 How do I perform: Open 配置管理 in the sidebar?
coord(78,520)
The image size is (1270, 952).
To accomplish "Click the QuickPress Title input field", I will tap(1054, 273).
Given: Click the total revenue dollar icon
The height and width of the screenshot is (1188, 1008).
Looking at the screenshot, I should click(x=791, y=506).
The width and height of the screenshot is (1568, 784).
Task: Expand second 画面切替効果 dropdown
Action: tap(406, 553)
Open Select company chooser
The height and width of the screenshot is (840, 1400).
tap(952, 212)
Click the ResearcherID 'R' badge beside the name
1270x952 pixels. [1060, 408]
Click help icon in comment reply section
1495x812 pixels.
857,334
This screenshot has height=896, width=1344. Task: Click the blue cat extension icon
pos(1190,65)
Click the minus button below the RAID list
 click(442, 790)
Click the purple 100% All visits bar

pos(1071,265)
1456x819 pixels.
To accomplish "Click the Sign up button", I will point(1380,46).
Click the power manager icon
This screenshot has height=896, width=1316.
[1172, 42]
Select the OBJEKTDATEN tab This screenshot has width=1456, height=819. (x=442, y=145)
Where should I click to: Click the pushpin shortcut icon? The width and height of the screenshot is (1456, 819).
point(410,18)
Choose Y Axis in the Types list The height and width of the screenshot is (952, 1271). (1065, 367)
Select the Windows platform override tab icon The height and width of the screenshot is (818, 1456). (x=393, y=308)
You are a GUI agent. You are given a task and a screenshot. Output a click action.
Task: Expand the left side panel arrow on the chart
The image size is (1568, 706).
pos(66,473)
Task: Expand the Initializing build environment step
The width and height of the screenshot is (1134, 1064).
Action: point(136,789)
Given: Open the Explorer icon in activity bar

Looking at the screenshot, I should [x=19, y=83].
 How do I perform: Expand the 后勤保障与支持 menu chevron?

----------------

### Exercise objective
From the line containing "Open Select company chooser" through the last line of the records, output each line exactly and nothing more.

### Your solution
Open Select company chooser
The height and width of the screenshot is (840, 1400).
tap(952, 212)
Click the ResearcherID 'R' badge beside the name
1270x952 pixels. [1060, 408]
Click help icon in comment reply section
1495x812 pixels.
857,334
This screenshot has height=896, width=1344. Task: Click the blue cat extension icon
pos(1190,65)
Click the minus button below the RAID list
 click(442, 790)
Click the purple 100% All visits bar

pos(1071,265)
1456x819 pixels.
To accomplish "Click the Sign up button", I will point(1380,46).
Click the power manager icon
This screenshot has height=896, width=1316.
[1172, 42]
Select the OBJEKTDATEN tab This screenshot has width=1456, height=819. (x=442, y=145)
Where should I click to: Click the pushpin shortcut icon? The width and height of the screenshot is (1456, 819).
point(410,18)
Choose Y Axis in the Types list The height and width of the screenshot is (952, 1271). (1065, 367)
Select the Windows platform override tab icon The height and width of the screenshot is (818, 1456). (x=393, y=308)
You are a GUI agent. You are given a task and a screenshot. Output a click action.
Task: Expand the left side panel arrow on the chart
The image size is (1568, 706).
pos(66,473)
Task: Expand the Initializing build environment step
The width and height of the screenshot is (1134, 1064).
Action: point(136,789)
Given: Open the Explorer icon in activity bar

Looking at the screenshot, I should [x=19, y=83].
 How do I perform: Expand the 后勤保障与支持 menu chevron?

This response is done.